Many of the Nunavut Public Services Libraries serve as Community Access Program (CAP) sites. The CAP program, funded by the Territorial government, aims to provide Canadians with free access to the internet. In addition to providing the computers, libraries assist patrons with learning the skills for navigating the web, and retrieving good information from it. This program is particularly important for ensuring that adults in the communities can continue to engage in lifelong learning. There is evidence that by bringing the computers into libraries, other resources are accessed; in 2001, the Iqaluit Centennial library noted that an increase in patrons for the computers increased the circulation numbers as well.

==Funding ==

The Nunavut Public Library Services receives its primary funding from the Department of Culture and Heritage, but it also has created relationships with a number of private and public organizations, who fund important projects.

==Branches==

The libraries which comprise Nunavut Public Library Services exist in three communities: Qikiqtani, Kivalliq, and Kitikmeot.

===Qikiqtani===
- Clyde River Community Library in Clyde River
- Iqaluit Centennial Library in Iqaluit
- Qimiruvik Library in Pangnirtung
- Rebecca P. Idlout Library in Pond Inlet

===Kivalliq===
- Donald Suluk Library in Arviat
- John Ayaruaq Library in Rankin Inlet

===Kitikmeot===
- May Hakongak Community Library in Cambridge Bay
- Kugluktuk Community Library in Kugluktuk

==Administrative structure and history==

Nunavut was established as a Canadian territory in 1999 when it separated from the Northwest Territories (NWT). The Nunavut Public Library Services operate as part of the Division of Heritage in the Nunavut Department of Culture and Heritage.

In May 2006, the NPLS opened its new headquarters in the Kivalliq region community of Baker Lake.

==Community profile ==
Nunavut is the largest and newest Canadian territory; Nunavut means “Our Land” in Inuktitut, the Inuit language. Inuit make up 85.4% of the population of Nunavut; the rest of the citizens are of European descent.

Of the 36,991,981 inhabitants which comprise the communities of Canada, only 36,858 live in Nunavut; this population is spread over the territory’s 1,836,993.78 km2 The land and its location are a factor in Nunavut’s low population density; in fact, Nunavut is one of the least populated areas on earth. The area comprises two parts: a mainland in the Canadian Shield and the islands in the Arctic Archipelago; the majority of the land lies within the Arctic Circle, above 66°30’ north latitude, with the northernmost being Grise Fiord at 78°.

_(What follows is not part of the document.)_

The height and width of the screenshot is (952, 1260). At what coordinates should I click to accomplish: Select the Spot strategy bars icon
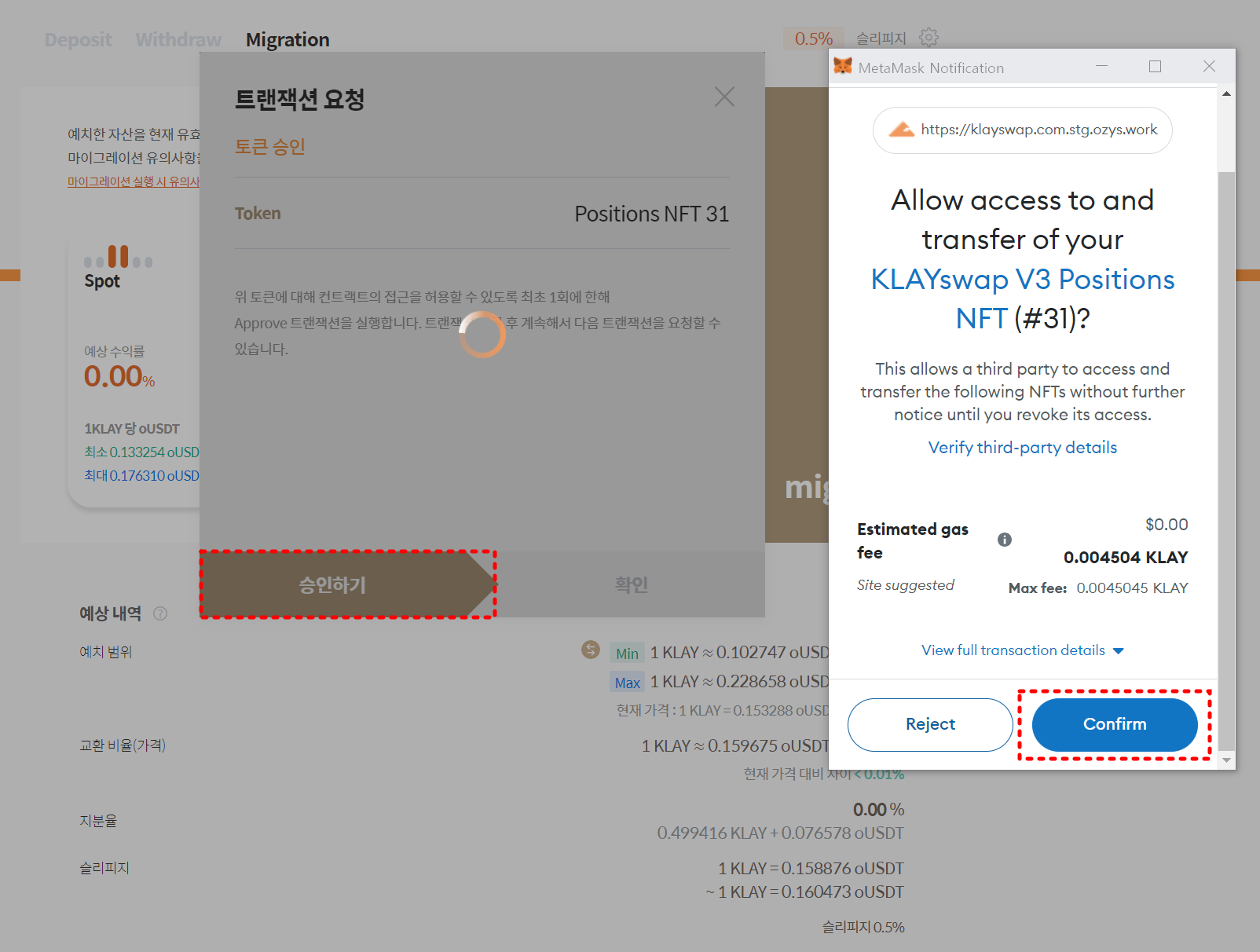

With snow and ice covering much of the area throughout the year, there is no farming, and the construction of railways and highways to connect the cities and settlements is impossible. Major supplies, including food and fuel, are brought in by air or sea. The geography has also imposed limitations on the creation of traditional communication infrastructures, such as cables and wires for phone and internet connections. Add to this the fact that there are four official languages spoken—Inuktitut, Inuinnaqtun, English and French—communication of information in this population can be a challenge.

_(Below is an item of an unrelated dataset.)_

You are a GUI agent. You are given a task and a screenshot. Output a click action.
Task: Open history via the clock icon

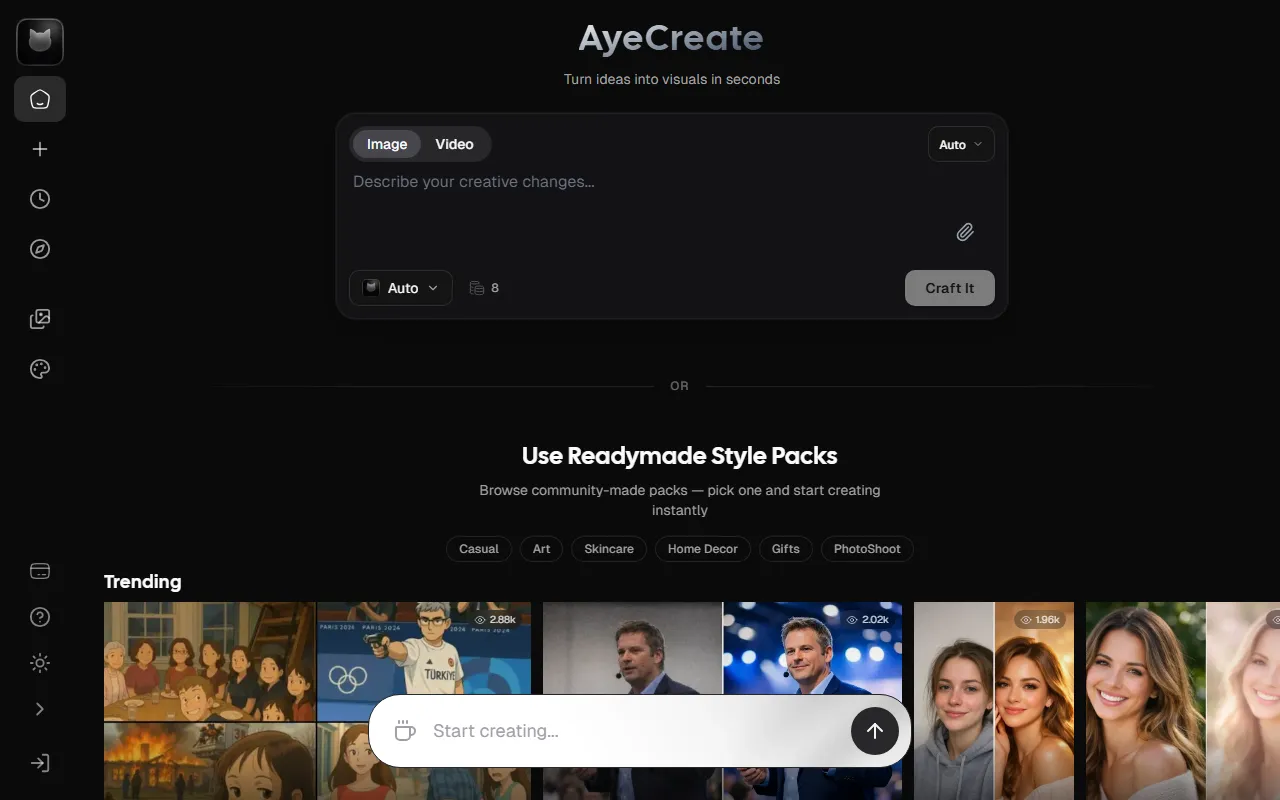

Despite the isolation and dispersion of the population, modern technology has increased the ability of Nunavut residents to interact and receive information from the rest of North America. Until recently, Nunavut relied on expensive satellite technology for internet communication. In 2005, cheaper broadband services were established in some areas by the non-profit Nunavut Broadband Development Corporation; there is a plan in place to connect most communities to broadband communication in the next few years.

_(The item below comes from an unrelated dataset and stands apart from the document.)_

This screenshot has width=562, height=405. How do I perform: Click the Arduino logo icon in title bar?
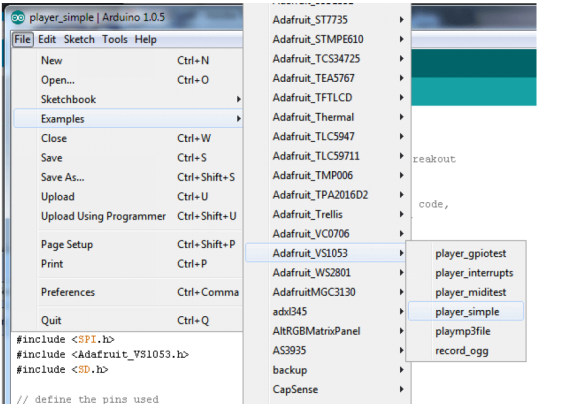pyautogui.click(x=18, y=17)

However, traditional barriers to information access still exist. There is no university in Nunavut (although post-secondary education is available at Nunavut Arctic College), and the rate of high school graduation is exceptionally low. There is a 20% unemployment rate, and the federal government provides 100% of the operating costs for the territory’s public and civic services.

These challenges provide the Nunavut Public Library Services with an important role to play in acting as a centre for information and resource for learning. As the local branches demonstrate, they do this creatively and in conjunction with other territorial and private institutions.